University of Edinburgh

Status

Completed

Conditions

Depression
Anxiety

Treatments

Behavioral: ACT Intervention Group

Study type

Interventional

Funder types

Other

Identifiers

NCT02449759
166325

Details and patient eligibility

About

This study aims to evaluate the effectiveness of a guided self-help intervention using Acceptance and Commitment Therapy (ACT). Half of the participants will receive the self-help manual whilst on a waiting list for individual therapy, while the other half will remain on a waiting list and not receive the manual. This study is looking specifically at individuals with mild to moderate anxiety and/or depression.

Full description

Many patients are offered written self-help material as a stage 1 (low intensity) intervention for anxiety and/or depression, as recommended by the United Kingdom's National Institute for Clinical Excellence's pathways framework (http://pathways.nice.org.uk/).

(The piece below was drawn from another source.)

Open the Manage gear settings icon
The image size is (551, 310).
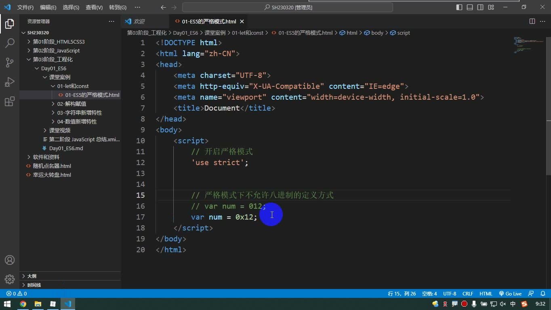(x=10, y=279)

Acceptance and Commitment Therapy (ACT) is an emerging therapy that has been shown to help patients with mild to moderate anxiety and/or depression in therapist-led individual and group treatments. However, few studies have shown how effective ACT is in the form of a low-intensity, guided self-help intervention.

This study seeks to find out whether an ACT-based manual, sent to patients with anxiety and/or depression, increases their ability to effectively manage their difficulties and improve their quality of life. Participants on a primary care mental health waiting list will be invited to take part in this study.

Eligible participants will be randomly allocated to one of two groups: the ACT intervention or waiting list as usual. Participants receiving the ACT intervention will be posted a manual and will be asked to read a chapter each week for six weeks. A member of the research team will also phone them on two occasions to support their use of the manual, trouble shoot any difficulties and provide encouragement. All participants will be asked to complete nine, short questionnaires sent through the post prior to and after six weeks of self-help.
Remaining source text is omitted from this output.